Extracted records:
__________________________________________________
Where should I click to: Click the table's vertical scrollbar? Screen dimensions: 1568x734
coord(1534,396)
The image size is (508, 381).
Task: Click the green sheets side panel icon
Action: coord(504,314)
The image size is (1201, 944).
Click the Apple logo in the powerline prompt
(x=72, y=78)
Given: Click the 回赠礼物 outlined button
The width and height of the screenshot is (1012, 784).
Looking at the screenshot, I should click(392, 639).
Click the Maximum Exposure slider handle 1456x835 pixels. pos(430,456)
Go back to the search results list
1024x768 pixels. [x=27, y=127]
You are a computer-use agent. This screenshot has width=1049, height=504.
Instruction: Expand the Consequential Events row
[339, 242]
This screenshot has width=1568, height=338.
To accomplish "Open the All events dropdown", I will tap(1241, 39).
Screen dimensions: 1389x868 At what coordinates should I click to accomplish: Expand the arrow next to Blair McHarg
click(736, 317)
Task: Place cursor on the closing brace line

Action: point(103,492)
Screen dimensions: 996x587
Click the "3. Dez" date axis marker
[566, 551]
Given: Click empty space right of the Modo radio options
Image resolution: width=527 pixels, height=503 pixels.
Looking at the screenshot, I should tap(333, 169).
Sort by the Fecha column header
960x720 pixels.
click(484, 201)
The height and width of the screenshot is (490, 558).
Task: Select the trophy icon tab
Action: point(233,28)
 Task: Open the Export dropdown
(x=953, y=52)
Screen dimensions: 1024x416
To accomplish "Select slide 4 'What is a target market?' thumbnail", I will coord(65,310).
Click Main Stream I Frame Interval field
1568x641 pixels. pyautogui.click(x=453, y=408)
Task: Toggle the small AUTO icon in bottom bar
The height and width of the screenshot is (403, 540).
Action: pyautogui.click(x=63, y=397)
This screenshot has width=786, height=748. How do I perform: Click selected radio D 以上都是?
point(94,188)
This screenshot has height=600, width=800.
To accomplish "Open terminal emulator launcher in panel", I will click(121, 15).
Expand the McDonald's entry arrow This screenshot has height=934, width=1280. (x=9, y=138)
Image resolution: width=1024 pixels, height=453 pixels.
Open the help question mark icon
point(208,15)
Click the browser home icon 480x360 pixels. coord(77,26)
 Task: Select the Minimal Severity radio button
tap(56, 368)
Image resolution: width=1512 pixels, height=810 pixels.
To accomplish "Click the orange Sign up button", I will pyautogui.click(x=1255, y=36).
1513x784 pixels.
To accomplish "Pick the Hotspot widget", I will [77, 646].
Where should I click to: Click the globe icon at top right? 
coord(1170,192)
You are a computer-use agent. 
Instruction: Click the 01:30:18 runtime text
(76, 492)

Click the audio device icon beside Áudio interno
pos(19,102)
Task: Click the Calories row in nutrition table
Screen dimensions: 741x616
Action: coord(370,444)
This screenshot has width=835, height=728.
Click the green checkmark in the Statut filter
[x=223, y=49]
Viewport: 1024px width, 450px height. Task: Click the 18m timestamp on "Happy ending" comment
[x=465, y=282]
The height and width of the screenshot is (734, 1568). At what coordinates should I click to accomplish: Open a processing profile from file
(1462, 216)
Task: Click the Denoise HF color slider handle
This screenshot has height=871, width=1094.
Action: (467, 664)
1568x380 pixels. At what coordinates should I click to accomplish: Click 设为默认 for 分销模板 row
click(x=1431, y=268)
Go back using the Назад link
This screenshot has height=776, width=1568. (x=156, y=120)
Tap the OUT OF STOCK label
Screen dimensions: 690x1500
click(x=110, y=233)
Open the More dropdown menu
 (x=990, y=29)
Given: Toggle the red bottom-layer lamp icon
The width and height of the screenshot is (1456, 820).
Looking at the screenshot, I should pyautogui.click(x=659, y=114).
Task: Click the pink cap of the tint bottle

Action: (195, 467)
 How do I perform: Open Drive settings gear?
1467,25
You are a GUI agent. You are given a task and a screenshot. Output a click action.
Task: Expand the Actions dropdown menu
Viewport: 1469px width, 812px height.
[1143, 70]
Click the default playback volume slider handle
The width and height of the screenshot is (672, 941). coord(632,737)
__________________________________________________
**Work to be completed:**
All lines of the data above that include the word "Toggle" must be shown.

**Written answer:**
Task: Toggle the small AUTO icon in bottom bar
Given: Toggle the red bottom-layer lamp icon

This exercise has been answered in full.